- TASK STATEMENT -
Render the listing from its first line up to and including the line containing "center [893, 704]." as a JSON list of strings, one string per line, with blank lines omitted.

- DATASET CONTENT -
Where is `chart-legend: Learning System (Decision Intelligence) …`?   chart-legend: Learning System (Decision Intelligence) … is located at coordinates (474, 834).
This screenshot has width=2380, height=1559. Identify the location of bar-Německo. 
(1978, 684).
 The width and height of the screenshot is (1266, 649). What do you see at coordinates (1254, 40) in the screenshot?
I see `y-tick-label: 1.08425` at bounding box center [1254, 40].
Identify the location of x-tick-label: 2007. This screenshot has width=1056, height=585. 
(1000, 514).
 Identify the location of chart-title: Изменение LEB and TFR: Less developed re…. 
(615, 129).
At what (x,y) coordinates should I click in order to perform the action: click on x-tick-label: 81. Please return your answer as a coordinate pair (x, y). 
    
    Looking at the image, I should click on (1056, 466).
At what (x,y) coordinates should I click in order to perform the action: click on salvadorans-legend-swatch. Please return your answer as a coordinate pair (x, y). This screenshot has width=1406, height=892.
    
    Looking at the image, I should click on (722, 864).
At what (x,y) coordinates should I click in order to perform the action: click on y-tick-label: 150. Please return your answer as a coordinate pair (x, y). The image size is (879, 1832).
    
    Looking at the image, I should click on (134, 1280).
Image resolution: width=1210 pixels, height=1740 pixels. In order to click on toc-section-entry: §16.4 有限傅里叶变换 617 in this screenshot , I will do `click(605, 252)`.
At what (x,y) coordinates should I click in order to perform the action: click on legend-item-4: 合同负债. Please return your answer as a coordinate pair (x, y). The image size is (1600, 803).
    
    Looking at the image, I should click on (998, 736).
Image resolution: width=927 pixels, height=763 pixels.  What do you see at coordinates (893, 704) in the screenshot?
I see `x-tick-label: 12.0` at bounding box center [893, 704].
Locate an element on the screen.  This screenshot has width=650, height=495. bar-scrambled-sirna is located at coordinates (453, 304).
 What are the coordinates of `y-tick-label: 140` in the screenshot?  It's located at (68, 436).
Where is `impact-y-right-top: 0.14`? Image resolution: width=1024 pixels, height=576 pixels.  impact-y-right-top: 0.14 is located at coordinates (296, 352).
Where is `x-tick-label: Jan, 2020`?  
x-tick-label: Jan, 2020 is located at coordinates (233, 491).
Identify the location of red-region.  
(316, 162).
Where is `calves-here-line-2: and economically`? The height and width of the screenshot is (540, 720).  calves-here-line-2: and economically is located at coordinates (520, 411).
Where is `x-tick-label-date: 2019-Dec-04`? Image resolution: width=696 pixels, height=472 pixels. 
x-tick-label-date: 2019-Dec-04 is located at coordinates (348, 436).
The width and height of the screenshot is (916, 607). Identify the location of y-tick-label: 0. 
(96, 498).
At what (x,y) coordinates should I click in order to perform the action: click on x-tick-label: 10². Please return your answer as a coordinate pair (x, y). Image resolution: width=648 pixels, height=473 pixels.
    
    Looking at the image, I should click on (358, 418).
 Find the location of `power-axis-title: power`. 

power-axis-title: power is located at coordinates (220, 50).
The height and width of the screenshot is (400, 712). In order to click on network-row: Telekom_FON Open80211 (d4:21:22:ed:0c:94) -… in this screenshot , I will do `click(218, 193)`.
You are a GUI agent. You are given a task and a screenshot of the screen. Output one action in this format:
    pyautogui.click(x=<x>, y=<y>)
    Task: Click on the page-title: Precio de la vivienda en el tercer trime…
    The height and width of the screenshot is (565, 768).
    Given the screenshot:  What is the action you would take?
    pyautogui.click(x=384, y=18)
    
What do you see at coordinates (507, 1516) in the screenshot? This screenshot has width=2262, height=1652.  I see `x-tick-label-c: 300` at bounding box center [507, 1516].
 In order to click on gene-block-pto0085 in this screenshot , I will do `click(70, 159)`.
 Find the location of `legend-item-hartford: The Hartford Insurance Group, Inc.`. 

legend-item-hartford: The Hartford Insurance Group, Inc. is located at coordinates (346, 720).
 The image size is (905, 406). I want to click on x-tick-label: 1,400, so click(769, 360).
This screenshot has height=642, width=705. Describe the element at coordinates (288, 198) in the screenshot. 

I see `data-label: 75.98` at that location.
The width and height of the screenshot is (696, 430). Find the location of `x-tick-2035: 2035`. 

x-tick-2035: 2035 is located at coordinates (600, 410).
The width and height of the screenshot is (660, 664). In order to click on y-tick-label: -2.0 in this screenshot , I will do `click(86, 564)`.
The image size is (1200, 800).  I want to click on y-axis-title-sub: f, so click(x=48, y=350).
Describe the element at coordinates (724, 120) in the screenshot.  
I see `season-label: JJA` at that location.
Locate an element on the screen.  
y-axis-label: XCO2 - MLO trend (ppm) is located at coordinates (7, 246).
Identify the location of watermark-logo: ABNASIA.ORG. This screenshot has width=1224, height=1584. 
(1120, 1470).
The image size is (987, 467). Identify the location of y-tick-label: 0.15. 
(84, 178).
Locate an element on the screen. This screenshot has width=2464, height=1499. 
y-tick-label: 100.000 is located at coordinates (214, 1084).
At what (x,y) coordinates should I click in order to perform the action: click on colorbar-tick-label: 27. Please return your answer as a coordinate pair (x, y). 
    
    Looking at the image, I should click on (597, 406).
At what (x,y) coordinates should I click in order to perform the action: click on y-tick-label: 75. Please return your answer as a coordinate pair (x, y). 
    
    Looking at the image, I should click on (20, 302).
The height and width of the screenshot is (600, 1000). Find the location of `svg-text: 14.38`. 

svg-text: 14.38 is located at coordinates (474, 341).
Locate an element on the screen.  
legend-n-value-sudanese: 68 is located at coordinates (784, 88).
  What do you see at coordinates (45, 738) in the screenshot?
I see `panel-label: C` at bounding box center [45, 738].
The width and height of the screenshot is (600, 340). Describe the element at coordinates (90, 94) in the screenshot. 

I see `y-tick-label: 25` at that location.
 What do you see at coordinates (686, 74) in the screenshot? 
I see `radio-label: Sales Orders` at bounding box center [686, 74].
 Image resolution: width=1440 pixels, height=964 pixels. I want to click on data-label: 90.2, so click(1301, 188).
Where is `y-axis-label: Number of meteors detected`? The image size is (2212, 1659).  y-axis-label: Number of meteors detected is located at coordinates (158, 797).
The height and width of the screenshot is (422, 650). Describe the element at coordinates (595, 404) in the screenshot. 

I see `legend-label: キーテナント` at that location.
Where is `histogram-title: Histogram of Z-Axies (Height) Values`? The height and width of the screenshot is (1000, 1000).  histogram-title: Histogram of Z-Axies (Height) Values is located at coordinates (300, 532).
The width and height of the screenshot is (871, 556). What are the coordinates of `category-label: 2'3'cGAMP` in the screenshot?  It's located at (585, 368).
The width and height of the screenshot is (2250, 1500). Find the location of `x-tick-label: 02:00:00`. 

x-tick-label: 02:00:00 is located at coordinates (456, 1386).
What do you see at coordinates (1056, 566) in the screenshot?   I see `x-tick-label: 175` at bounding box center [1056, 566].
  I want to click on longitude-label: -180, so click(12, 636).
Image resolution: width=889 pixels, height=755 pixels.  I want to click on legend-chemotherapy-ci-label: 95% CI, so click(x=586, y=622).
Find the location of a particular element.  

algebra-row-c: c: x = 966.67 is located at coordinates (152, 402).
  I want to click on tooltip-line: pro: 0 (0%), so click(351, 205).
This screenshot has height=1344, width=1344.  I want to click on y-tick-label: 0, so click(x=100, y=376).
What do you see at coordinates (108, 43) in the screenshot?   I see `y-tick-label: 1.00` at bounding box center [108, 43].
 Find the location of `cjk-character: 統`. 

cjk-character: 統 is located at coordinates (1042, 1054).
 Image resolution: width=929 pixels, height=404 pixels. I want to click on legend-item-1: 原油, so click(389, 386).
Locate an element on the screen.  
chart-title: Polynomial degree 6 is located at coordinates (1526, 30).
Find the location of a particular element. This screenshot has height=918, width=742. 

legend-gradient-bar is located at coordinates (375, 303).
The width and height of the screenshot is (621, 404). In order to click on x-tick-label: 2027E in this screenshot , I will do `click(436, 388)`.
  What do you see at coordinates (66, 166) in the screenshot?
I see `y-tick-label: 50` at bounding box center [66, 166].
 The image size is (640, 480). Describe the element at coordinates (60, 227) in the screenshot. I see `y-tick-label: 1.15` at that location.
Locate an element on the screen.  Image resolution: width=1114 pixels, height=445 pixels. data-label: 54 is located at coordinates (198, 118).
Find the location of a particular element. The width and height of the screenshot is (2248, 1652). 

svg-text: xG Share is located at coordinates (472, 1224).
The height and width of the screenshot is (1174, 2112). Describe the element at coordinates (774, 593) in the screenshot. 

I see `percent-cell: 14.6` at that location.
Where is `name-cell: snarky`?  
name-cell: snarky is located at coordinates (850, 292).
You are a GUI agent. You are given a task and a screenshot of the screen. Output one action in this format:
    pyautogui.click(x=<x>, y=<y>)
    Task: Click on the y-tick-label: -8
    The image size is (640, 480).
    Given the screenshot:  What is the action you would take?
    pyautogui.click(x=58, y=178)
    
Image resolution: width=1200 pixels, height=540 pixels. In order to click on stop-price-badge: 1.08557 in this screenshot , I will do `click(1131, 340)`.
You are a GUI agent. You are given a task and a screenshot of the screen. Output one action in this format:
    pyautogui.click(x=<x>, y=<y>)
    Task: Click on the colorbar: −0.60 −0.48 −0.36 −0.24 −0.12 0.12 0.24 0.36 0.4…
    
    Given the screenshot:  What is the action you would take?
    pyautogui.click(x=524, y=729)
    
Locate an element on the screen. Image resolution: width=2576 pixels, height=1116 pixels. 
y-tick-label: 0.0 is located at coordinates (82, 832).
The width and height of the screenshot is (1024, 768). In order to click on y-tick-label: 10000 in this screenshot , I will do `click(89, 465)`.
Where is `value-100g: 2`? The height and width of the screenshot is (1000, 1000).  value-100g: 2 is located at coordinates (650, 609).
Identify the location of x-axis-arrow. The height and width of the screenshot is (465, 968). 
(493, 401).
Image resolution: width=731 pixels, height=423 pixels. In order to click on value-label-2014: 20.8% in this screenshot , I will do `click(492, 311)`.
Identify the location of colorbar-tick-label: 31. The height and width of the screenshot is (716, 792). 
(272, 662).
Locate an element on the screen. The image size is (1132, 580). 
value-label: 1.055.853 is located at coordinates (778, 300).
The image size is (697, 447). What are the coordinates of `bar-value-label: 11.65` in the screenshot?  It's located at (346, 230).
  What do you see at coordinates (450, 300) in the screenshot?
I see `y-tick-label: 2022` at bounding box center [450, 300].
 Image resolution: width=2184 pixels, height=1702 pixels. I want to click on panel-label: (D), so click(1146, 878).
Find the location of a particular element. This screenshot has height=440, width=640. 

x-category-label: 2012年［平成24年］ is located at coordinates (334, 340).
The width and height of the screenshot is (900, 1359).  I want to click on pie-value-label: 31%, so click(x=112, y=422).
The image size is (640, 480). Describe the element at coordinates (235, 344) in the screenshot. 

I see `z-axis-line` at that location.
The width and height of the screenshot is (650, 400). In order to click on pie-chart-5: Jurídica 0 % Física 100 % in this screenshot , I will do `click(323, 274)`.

- YOUR RESPONSE -
[
  "Where is `chart-legend: Learning System (Decision Intelligence) …`?   chart-legend: Learning System (Decision Intelligence) … is located at coordinates (474, 834).",
  "This screenshot has width=2380, height=1559. Identify the location of bar-Německo. ",
  "(1978, 684).",
  " The width and height of the screenshot is (1266, 649). What do you see at coordinates (1254, 40) in the screenshot?",
  "I see `y-tick-label: 1.08425` at bounding box center [1254, 40].",
  "Identify the location of x-tick-label: 2007. This screenshot has width=1056, height=585. ",
  "(1000, 514).",
  " Identify the location of chart-title: Изменение LEB and TFR: Less developed re…. ",
  "(615, 129).",
  "At what (x,y) coordinates should I click in order to perform the action: click on x-tick-label: 81. Please return your answer as a coordinate pair (x, y). ",
  "    Looking at the image, I should click on (1056, 466).",
  "At what (x,y) coordinates should I click in order to perform the action: click on salvadorans-legend-swatch. Please return your answer as a coordinate pair (x, y). This screenshot has width=1406, height=892.",
  "    Looking at the image, I should click on (722, 864).",
  "At what (x,y) coordinates should I click in order to perform the action: click on y-tick-label: 150. Please return your answer as a coordinate pair (x, y). The image size is (879, 1832).",
  "    Looking at the image, I should click on (134, 1280).",
  "Image resolution: width=1210 pixels, height=1740 pixels. In order to click on toc-section-entry: §16.4 有限傅里叶变换 617 in this screenshot , I will do `click(605, 252)`.",
  "At what (x,y) coordinates should I click in order to perform the action: click on legend-item-4: 合同负债. Please return your answer as a coordinate pair (x, y). The image size is (1600, 803).",
  "    Looking at the image, I should click on (998, 736).",
  "Image resolution: width=927 pixels, height=763 pixels.  What do you see at coordinates (893, 704) in the screenshot?",
  "I see `x-tick-label: 12.0` at bounding box center [893, 704]."
]